Truncating SHA2 hashes vs shortening a MAC for ZFS Crypto

Nicolas Williams Nicolas.Williams at sun.com
Tue Nov 3 13:21:08 EST 2009


On Tue, Nov 03, 2009 at 10:12:06AM -0700, Zooko Wilcox-O'Hearn wrote:
> following-up to my own post to clarify something important and add  
> some further ideas
> 
> On Tuesday,2009-11-03, at 9:32 , Zooko Wilcox-O'Hearn wrote:
> 
> >don't allocate a lot of bits to the MAC tag which is mostly  
> >redundant.  Maybe just allocate 32 bits to it, and think of it as a  
> >double-check that you have the right key and that your AES  
> >implementation is working right.
> 
> Important note: GCM does *not* have the security properties that you  
> expect from a truncated MAC tag: [1, 2].  If you're relying on the  
> MAC tag for integrity (i.e., if the SHA256 tag is truncated to be  
> short or if the user is allowed to run with an insecure checksum),  
> then you must use a sufficiently large MAC tag.

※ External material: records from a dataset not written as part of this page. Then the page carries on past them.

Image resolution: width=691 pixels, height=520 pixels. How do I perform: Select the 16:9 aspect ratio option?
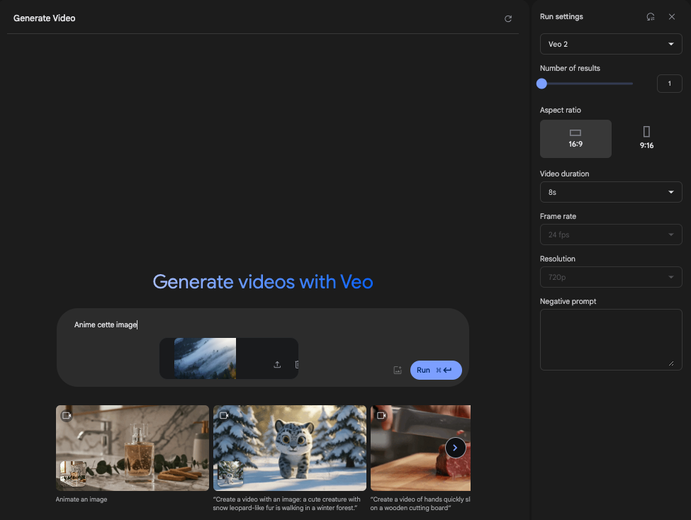[575, 138]
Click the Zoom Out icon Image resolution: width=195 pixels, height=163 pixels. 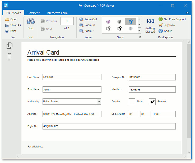81,19
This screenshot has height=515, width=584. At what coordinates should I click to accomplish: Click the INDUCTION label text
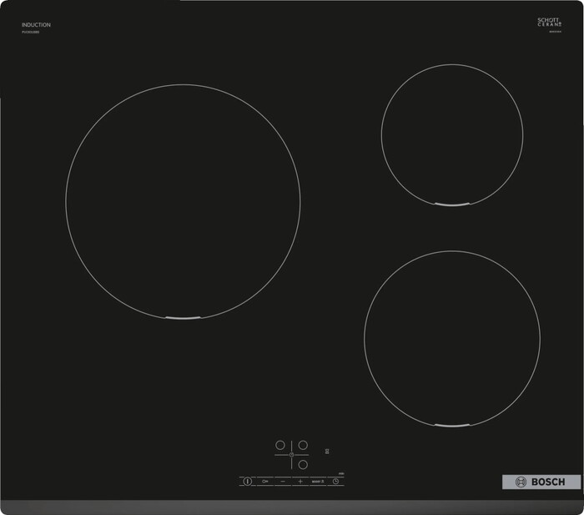(x=36, y=25)
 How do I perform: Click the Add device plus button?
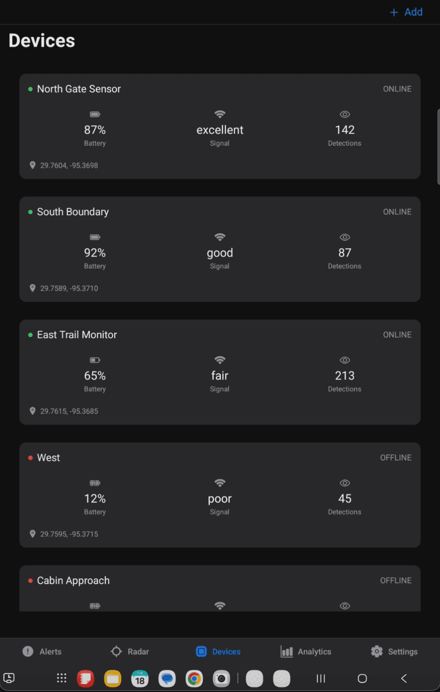pos(406,12)
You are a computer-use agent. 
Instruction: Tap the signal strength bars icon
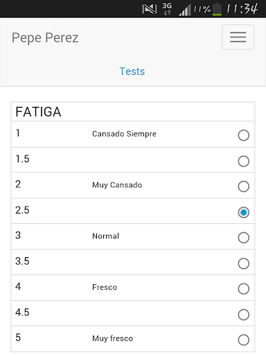point(185,10)
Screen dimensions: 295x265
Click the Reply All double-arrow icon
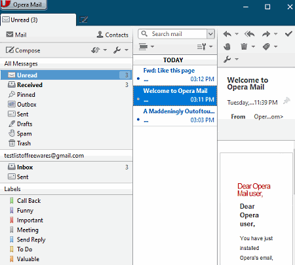coord(249,34)
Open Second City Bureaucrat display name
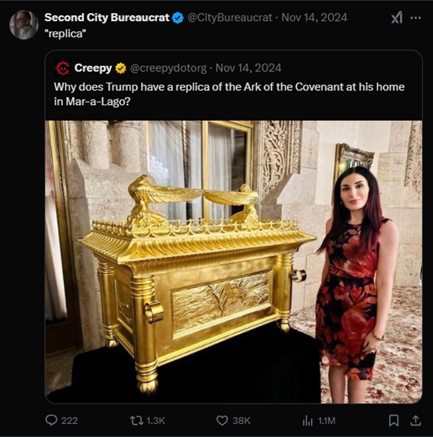The height and width of the screenshot is (437, 433). click(x=107, y=18)
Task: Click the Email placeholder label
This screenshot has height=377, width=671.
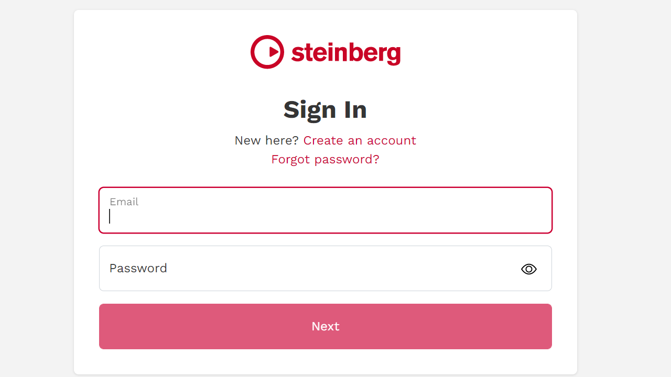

Exactly.  I proposed to Darren that he MAC only the Merkle tree roots,
and he rejected that as too big a change at this point.  That leaves him
with the MAC/hash size trade-off.  Therefore my recommendation then is
to truncate only the hash.  Yes, that means that you'll want to enable
dedup block match verification.

> It seems like the IV field could be mostly or completely optimized  
> out by generating the IV at runtime from other data which is  
> guaranteed to be unique for this version of this block.  Note that  
> you really should use a unique IV on *every write* of the block --  
> i.e. for every unique block's worth of plaintext -- and not re-use  
> the same IV for successive contents of the same block.  Do you  
> already do that?

Note that blocks can be relocated when dataset keys are not available,
which means the IV cannot be constructed from block addresses, for
example.

> Looking at [3] I don't see anything that obviously fits the bill.   
> The Birth Transaction ID uniquely identifies this block as far as I  
> understand, but nothing uniquely identifies this particular version  
> of this block.  So maybe you could make the IV be the (64-bit) Birth  
> Transaction ID plus a  64-bit counter which gets incremented on every  
> write and is stored in the place where you are currently storing an  
> IV.  That counter could roll-over, in the hopes that someone who  
> steals your ciphertext and wants to learn something about your  
> plaintext doesn't have a copy of your ciphertext from 2^64 versions  
> ago.  Of course, a larger counter would be better, if you can fit it in.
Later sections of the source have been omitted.